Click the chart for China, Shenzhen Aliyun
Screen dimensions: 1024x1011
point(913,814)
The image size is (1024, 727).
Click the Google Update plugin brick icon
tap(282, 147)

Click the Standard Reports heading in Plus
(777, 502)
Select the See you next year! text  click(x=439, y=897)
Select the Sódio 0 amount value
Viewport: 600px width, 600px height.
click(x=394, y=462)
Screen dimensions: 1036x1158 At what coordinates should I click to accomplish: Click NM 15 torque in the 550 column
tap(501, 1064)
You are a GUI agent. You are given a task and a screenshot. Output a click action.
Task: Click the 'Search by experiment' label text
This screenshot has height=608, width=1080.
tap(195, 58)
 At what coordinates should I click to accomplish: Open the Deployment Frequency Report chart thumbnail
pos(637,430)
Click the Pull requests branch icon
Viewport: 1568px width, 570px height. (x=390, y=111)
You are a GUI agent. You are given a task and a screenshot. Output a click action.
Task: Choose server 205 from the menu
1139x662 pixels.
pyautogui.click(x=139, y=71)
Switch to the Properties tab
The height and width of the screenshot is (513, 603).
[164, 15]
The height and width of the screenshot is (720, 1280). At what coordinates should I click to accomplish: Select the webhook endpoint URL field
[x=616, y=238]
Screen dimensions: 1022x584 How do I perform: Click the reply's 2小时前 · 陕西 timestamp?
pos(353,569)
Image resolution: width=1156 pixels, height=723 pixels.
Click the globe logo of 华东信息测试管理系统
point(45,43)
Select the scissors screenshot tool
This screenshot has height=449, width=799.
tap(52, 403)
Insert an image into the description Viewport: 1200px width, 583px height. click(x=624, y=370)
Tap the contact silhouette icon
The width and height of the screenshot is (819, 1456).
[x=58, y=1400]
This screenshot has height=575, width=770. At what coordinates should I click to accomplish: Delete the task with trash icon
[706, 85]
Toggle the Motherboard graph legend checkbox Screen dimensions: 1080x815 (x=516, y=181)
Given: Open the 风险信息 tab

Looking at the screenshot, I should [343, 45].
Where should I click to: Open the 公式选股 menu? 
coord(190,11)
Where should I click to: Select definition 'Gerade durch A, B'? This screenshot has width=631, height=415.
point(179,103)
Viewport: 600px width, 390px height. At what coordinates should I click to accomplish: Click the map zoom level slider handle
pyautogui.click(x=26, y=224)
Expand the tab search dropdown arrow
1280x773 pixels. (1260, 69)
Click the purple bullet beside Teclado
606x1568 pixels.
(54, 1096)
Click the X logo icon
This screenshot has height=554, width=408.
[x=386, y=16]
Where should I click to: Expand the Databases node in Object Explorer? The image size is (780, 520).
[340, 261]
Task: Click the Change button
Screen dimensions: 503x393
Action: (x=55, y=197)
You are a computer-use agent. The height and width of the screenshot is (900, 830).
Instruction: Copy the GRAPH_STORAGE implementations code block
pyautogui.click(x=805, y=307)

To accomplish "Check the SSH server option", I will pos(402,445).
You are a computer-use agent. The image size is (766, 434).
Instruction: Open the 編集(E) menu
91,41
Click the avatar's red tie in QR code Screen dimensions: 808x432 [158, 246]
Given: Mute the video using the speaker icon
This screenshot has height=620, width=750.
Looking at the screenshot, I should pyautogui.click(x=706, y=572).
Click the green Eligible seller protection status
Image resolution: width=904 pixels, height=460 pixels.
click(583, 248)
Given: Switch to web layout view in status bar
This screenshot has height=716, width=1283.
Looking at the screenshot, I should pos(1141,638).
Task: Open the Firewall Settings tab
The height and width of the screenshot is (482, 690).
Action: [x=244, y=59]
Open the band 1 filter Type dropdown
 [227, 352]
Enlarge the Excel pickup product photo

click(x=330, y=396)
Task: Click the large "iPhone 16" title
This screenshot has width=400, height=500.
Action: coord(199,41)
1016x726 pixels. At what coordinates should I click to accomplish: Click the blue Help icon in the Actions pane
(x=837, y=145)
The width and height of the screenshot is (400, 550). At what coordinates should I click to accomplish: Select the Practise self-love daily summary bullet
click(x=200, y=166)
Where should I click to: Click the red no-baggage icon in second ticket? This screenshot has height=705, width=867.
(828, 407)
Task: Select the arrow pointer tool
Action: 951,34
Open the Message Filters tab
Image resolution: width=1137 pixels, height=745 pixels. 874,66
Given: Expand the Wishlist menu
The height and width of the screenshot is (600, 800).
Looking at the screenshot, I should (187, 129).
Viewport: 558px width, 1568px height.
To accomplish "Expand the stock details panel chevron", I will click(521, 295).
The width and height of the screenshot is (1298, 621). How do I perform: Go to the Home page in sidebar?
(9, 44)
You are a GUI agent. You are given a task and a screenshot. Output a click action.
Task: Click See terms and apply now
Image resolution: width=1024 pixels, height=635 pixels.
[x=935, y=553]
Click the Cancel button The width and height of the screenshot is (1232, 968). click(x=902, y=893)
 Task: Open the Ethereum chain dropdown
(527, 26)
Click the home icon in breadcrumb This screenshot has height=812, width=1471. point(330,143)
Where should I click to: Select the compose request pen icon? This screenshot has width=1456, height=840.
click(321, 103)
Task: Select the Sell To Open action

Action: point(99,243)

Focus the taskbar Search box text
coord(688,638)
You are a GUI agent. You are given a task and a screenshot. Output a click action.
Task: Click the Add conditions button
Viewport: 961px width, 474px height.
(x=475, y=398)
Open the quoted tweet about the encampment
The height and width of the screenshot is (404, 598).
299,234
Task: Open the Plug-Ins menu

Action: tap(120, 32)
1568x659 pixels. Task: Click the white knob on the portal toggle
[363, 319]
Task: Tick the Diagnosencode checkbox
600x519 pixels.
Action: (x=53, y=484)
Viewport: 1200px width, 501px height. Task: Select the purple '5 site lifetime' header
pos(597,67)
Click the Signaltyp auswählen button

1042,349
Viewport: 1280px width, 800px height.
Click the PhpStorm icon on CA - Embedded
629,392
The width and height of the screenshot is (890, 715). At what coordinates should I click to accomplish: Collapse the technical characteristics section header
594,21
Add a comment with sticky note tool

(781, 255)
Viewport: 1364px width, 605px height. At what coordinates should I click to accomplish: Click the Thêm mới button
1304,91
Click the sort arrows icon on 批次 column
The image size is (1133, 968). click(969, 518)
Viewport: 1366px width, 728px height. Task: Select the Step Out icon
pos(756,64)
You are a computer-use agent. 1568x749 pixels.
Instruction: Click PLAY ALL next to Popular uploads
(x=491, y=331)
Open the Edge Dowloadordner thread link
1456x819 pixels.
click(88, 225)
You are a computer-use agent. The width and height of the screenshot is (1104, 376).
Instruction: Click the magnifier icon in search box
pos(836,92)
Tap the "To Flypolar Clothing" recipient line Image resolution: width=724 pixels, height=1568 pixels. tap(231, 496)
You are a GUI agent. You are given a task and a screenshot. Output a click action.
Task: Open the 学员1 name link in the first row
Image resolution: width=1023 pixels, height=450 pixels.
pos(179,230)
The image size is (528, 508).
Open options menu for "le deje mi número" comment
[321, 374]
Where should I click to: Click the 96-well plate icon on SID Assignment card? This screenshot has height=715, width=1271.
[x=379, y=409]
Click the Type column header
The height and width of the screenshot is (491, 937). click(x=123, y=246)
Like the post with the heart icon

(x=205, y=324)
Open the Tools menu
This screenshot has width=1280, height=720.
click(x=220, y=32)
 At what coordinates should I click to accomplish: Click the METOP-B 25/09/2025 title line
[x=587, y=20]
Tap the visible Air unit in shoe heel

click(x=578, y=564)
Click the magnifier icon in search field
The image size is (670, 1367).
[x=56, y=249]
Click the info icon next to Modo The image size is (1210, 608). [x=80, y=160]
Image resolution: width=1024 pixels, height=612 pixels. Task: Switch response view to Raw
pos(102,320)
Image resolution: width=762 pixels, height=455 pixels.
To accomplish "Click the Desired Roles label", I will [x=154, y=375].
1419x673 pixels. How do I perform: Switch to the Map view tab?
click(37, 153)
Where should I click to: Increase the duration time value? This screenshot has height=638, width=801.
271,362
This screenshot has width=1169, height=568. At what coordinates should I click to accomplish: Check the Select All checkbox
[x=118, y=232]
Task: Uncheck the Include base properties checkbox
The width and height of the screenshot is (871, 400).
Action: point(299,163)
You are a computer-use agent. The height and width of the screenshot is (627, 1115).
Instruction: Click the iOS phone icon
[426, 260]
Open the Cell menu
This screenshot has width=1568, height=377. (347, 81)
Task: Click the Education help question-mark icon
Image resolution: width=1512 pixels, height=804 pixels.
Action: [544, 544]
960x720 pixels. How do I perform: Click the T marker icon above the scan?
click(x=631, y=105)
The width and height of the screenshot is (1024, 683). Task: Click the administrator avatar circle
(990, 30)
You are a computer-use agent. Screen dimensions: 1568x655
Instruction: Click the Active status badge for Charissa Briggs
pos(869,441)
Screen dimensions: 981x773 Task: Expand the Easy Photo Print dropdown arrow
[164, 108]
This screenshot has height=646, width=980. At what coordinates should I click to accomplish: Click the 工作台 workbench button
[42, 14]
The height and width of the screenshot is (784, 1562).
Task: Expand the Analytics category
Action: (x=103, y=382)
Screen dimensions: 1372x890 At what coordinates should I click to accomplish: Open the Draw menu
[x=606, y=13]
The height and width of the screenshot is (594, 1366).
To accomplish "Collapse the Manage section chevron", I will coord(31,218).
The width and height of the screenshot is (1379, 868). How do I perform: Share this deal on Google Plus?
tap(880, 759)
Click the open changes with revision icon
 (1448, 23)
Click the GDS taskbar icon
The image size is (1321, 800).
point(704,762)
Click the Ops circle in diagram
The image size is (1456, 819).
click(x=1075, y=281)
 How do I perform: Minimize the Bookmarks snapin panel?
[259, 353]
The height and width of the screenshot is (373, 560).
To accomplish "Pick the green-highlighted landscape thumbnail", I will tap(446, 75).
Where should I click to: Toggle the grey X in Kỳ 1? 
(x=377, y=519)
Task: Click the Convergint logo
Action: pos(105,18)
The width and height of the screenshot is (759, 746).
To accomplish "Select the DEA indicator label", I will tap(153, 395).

------------------------------------------------------------

_Directions for this task_
In the entries above, restate word for word the lines between the one holding "The width and height of the screenshot is (890, 715)." and the one holding "You are a computer-use agent. 1568x749", inclusive, and nothing besides.

_Exercise answer_
The width and height of the screenshot is (890, 715). At what coordinates should I click to accomplish: Collapse the technical characteristics section header
594,21
Add a comment with sticky note tool

(781, 255)
Viewport: 1364px width, 605px height. At what coordinates should I click to accomplish: Click the Thêm mới button
1304,91
Click the sort arrows icon on 批次 column
The image size is (1133, 968). click(969, 518)
Viewport: 1366px width, 728px height. Task: Select the Step Out icon
pos(756,64)
You are a computer-use agent. 1568x749 pixels.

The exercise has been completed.